Mas não há nenhum factor que possa opôr-se à valorização dos ativos residenciais? É preciso referir que o impacto que a subida das taxa de juro tem na prestação das casas de tantas famílias ameaça, pelo menos no plano teórico, a valorização das mesmas. Alguém que falhe (ou perspetive o incumprimento) de uma prestação ao banco poderá considerar vender a casa.
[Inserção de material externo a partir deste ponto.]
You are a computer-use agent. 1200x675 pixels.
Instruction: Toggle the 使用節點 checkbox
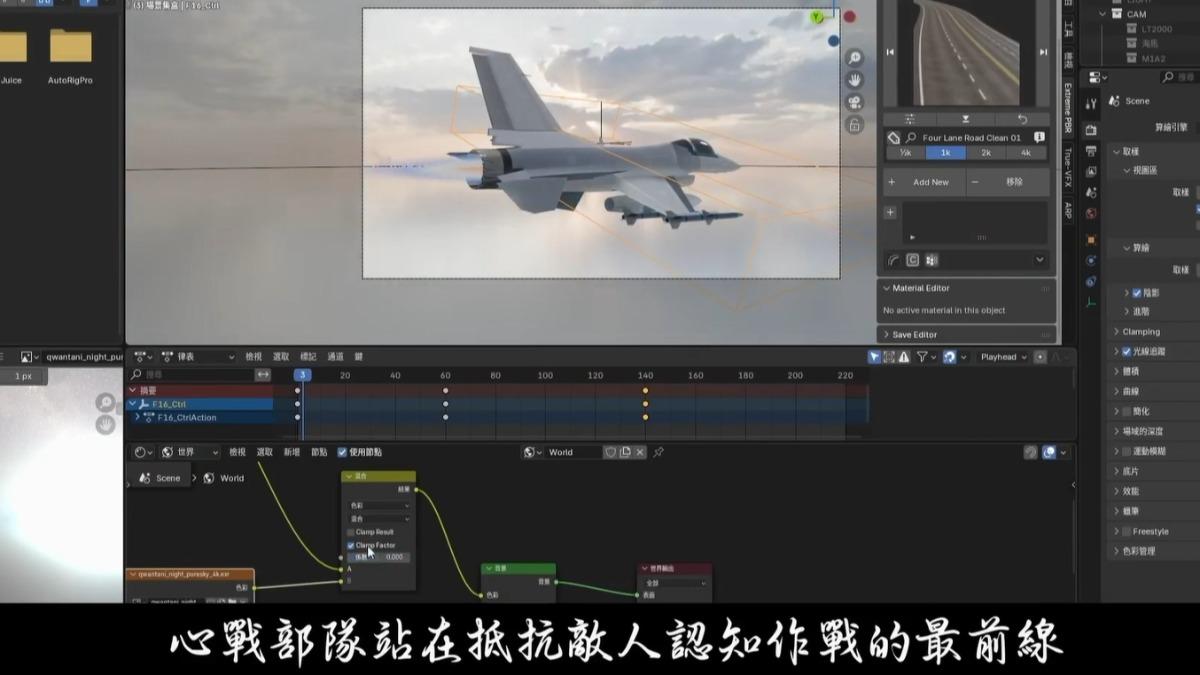coord(342,452)
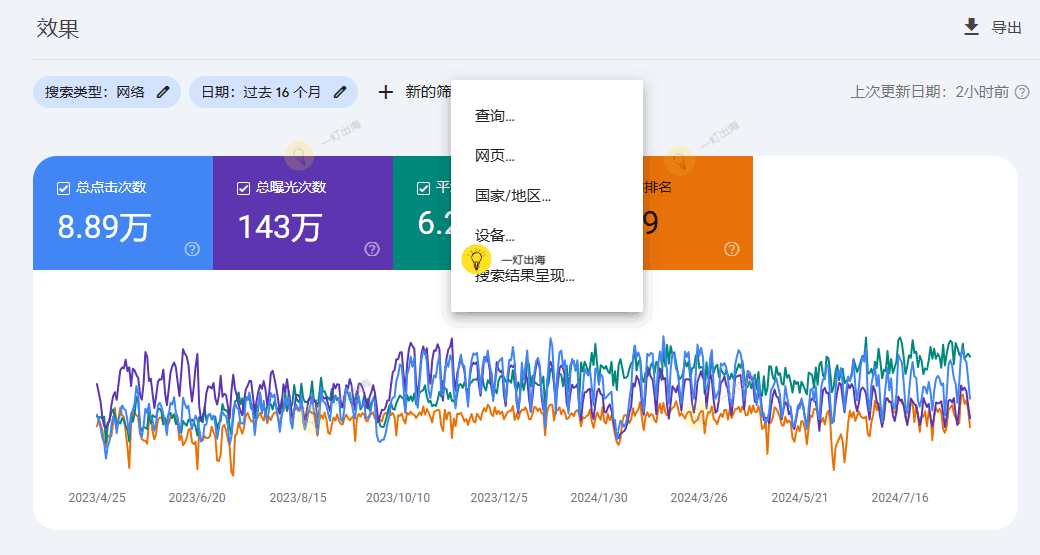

E é possível que não seja o mais paciente dos vendedores.
Por outro lado, é por demais óbvio o esforço do governo para evitar incumprimentos: depois da obrigatoriedade dos bancos apresentarem soluções para baixar a prestação daqueles que viram a sua taxa de esforço ultrapassar os 36% (para créditos de valor inferior a 250.000€), temos agora o desconto (ou adiamento por quatro anos) do pagamento de 30% do valor da Euribor.
E não se pode deixar de realçar que, desde a pandemia e respetivas moratórias, a proatividade dos bancos face a cenários de incumprimento parece ter aumentado significativamente.
E os parágrafos anteriores trazem-me a um tema, cuja importância é bem maior do que aquela que usualmente se lhe confere: as palavras que escolhemos.
Porque o nome que damos a um problema impacta não só a forma como o comunicamos, mas também como agimos social, sociológica, fiscal e politicamente perante ele. O que vivemos hoje em Portugal não parece ser uma crise imobiliária residencial. Porquê? Porque os ativos (as casas) continuam a valorizar-se, de forma consistente, a um ritmo superior que a generalidade dos bens. Mas está a acontecer algo tão ou mais assustador: uma crise no acesso à habitação.